Nach einem bestätigten Sicherheitsvorfall auf militärischem Gelände hat das FCDO seine Risikoeinschätzung für Zypern aktualisiert. Es besteht die Möglichkeit von terroristischen Anschlägen, die willkürlich und an Orten stattfinden können, die von Ausländern besucht werden. Vor kurzem gab es einen vermuteten Drohnenangriff auf die RAF Akrotiri, der jedoch nur geringe Schäden verursachte. Die Familien von Militärangehörigen wurden vorsorglich in Sicherheit gebracht. Britische Staatsangehörige in den Sovereign Base Areas sollten den Anweisungen der dortigen Verwaltung folgen, während Reisende in der Republik Zypern die lokalen Behörden konsultieren sollten.

Katar und Kuwait

Obwohl derzeit keine Reiseverbote für Katar und Kuwait bestehen, warnt das FCDO vor erheblichen Sicherheitsrisiken. Britische Staatsangehörige sollten Militär-, US- und israelische Einrichtungen in Katar meiden. Es wird empfohlen, sich bei der britischen Regierung zu registrieren und die Reiserouten zu überprüfen.
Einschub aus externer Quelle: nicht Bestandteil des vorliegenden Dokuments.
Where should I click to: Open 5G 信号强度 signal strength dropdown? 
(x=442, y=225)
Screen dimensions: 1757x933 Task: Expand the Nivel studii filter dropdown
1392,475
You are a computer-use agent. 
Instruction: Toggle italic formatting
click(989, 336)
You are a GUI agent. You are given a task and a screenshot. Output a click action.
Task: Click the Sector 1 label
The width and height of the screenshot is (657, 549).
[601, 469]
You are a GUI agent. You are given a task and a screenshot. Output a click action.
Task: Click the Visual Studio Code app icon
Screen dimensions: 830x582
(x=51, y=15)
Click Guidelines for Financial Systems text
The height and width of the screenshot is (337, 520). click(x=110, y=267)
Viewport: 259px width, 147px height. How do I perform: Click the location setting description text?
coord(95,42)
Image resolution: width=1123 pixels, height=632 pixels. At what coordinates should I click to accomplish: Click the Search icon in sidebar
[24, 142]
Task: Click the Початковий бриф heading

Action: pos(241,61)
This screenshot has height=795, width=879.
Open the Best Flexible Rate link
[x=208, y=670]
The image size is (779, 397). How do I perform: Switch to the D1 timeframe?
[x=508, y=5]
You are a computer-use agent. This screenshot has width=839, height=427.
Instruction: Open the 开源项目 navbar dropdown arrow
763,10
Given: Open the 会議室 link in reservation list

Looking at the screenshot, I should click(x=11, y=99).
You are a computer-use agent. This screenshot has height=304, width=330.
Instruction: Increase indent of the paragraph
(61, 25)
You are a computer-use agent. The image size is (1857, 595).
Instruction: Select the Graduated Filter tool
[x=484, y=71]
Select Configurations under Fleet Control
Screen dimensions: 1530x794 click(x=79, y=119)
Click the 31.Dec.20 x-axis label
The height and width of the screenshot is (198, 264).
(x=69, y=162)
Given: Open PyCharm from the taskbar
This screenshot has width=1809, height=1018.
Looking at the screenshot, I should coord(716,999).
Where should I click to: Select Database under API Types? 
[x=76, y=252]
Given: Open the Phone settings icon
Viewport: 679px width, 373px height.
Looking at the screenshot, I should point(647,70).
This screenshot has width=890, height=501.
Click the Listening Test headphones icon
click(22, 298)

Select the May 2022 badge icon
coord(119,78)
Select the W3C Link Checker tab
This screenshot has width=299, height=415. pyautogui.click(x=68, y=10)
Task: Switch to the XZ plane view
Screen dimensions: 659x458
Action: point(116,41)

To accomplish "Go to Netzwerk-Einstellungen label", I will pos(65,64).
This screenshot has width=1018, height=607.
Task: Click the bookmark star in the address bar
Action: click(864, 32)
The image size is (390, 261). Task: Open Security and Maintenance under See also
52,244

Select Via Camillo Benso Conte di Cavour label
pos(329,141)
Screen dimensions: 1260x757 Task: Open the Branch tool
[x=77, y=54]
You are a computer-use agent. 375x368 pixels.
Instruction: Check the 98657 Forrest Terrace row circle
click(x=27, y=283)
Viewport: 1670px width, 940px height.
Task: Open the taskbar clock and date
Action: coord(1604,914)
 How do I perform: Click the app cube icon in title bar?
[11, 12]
Die Landebriefe von Katar und Kuwait nach Saudi-Arabien sind derzeit offen; Reisende, die Notfallreisepapiere nutzen, sollten sich vor Reiseantritt mit der britischen Botschaft in Verbindung setzen.

Kuba und die Philippinen

Für Kuba hat das FCDO eine Reisewarnung herausgegeben, die von Reisen außerhalb absolut notwendiger Anlässe abrät. Das Land leidet unter schwerwiegenden Infrastrukturproblemen und Versorgungsengpässen, die medizinische Versorgung und grundlegende Dienstleistungen betreffen. In den Philippinen bleiben Reisehinweise unterschiedlich; in einigen Gegenden gibt es strikte „no-go“ Zonen aufgrund terroristischer Aktivitäten und Konflikten. Während bestimmte Inseln wie Camiguin, Dinagat und Siargao als sicher gelten, sollten größere Menschenansammlungen im Raum Manila grundsätzlich gemieden werden.

Zusammenfassend ist es von größter Bedeutung, dass britische Reisende sich über die neuesten Entwicklungen in den jeweiligen Ländern informieren und ihre Reisepläne entsprechend anpassen, um sich und ihre Sicherheit zu gewährleisten.